Внезапно она накололась на его виноватый и в то же время напряженный взгляд, услышала себя и, прикрывшись изожженной, костром пахнущей варежкой, сорвалась, побежала к самолету. И от катыша ли пятерки, от дыр ли на варежках у нее отерпли, занемели пальцы правой руки, на бегу она кашляла, плакала ли в рукавицу – не понять. Вихлясто поднялась по лесенке, все повторяя: «Ох, Акима! Акима!..», в самолете она ткнулась лицом в сиденье, и, когда прокашлялась, отдышалась – работали уже моторы, поныривая на неровностях, самолет вислозадой птицей ковылял от избенки с аэропортовским полосатым сачком, выползал из разгребенных сугробов на взлетную дорожку.

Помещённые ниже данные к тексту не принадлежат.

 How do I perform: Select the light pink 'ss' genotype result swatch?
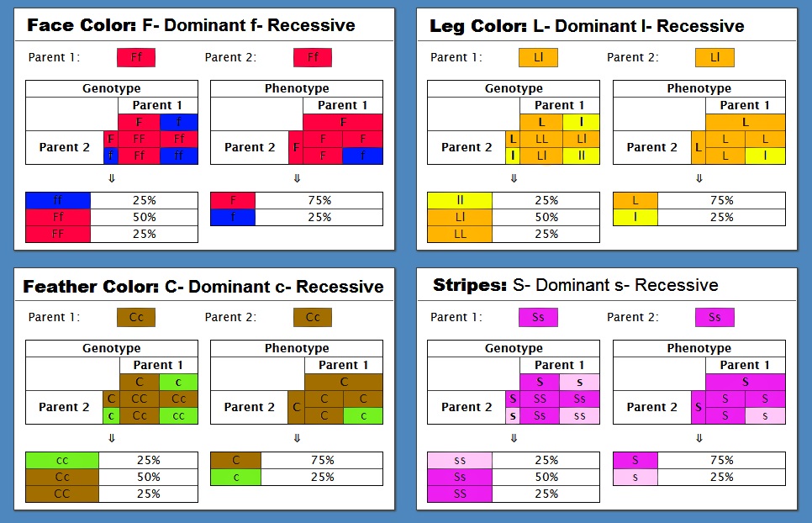460,460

Эля приникла к матово-белому стеклу, дышала на него, терла рукавицей. Она упрямо искала глазами Акима, уверенная, что он одиноко торчит на холоду и ветре, средь снежного поля, заранее проникаясь к нему и к себе жалостью, но ни на поле, ни на притоптанной, заплеванной, забросанной окурками площадке никого уже не было. Сбыв самолет, обслуга аэропорта и всякий другой люд поскорее юркнули под крышу, в тепло.
Что-то или чем-то неприятно задело Элю, она еще раз обшарила взглядом поле, обежала им аэропортовскую избушку, еще раз зацепилась глазами за желтенькую блестку лиственничной ветки. «Ну и ладно! Ну и хорошо!» – дрогнули у нее губы.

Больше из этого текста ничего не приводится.